Currently, broker-dealers and investment advisers are subject to different standards of care under federal law when providing investment advice about securities. Investment advisers are regulated under the Investment Advisers Act of 1940 as fiduciaries who have a duty to serve the best interests of their clients, including an obligation not to subordinate clients’ interests to their own. Broker-dealers, however, are regulated under the Securities Act of 1933 and the Securities Exchange Act of 1934, specific Exchange Act Rules, and FINRA Rules, among others. Generally, broker-dealers are not subject to a statutory fiduciary duty, but rather a standard requiring suitability, fairness and transparency.
The Study’s Findings and Recommendations
–Uniform Fiduciary Standard – adoption of a standard of care “no less stringent than currently applied to investment advisers under [the] Advisers Act.”
–Harmonization of Regulation – SEC to engage in rulemaking to develop a more consistent regulatory regime.
The Opposition
Commissioners Casey and Paredes, in opposition to the Study, stated that it “does not identify whether retail investors are systematically being harmed or disadvantaged under one regulatory regime as compared to the other and, therefore, the Study lacks a basis to reasonably conclude that a uniform standard or harmonization would enhance investor protection.” In three separate letters to the SEC, members of the U.S. House and Senate have urged the SEC to conduct a cost-benefit analysis of what changing the standard for broker-dealers will mean for investors.

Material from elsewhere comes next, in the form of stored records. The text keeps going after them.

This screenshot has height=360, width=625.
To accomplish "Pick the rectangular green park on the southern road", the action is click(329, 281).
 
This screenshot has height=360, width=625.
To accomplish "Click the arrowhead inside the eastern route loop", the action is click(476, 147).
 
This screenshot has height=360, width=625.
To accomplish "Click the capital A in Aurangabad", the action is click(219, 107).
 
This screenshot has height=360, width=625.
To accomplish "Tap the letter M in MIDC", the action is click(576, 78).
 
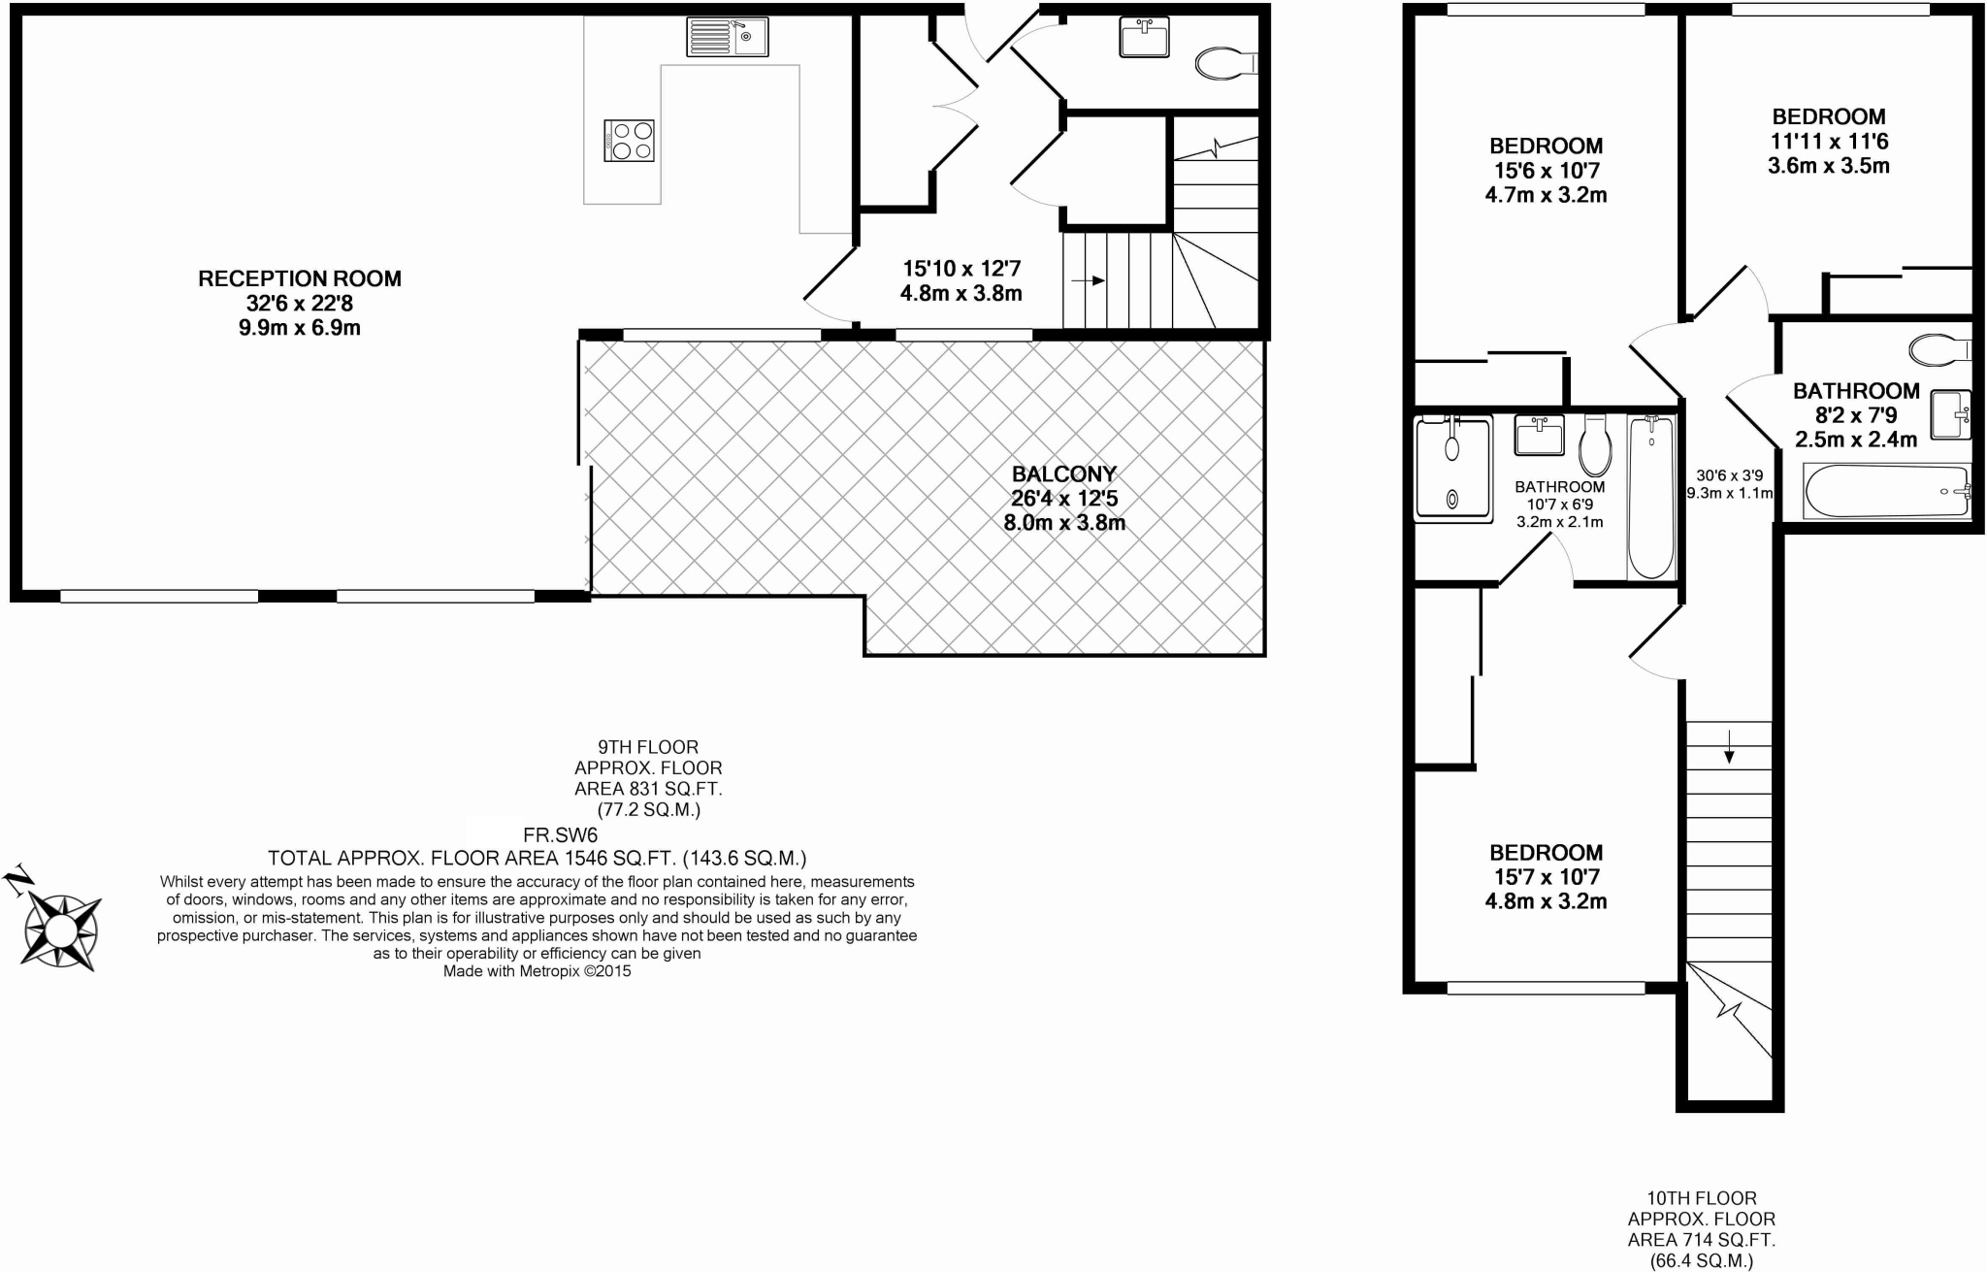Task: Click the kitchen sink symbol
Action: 728,37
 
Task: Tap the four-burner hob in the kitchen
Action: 629,141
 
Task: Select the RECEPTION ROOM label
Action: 300,279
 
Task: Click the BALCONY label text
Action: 1064,474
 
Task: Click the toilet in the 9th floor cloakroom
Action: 1224,64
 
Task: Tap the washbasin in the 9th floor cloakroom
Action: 1145,40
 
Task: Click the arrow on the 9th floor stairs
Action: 1088,280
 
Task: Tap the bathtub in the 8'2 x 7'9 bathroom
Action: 1886,491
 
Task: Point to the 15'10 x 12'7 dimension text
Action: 961,269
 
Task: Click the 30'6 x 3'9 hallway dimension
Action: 1729,475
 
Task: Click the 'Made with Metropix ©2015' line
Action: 537,970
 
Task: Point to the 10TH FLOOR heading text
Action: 1701,1198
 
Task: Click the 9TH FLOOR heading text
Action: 648,747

As a result, it is unclear whether any new rules will ultimately result from the SEC’s Study. However, we can be certain that they will not go into effect until late 2011, at the earliest. At a recent Investment Company Institute (ICI) conference, a senior advisor to SEC Chairman Mary Schapiro and coordinator of the fiduciary study, Jennifer McHugh, said that SEC action will “likely occur later in the year.” She added that the Commission had not formed a “rulemaking team” and continues to meet with outsiders “to get their reaction, rather than [move] straight to rulemaking.”
Allison D. Charney contributed to this post.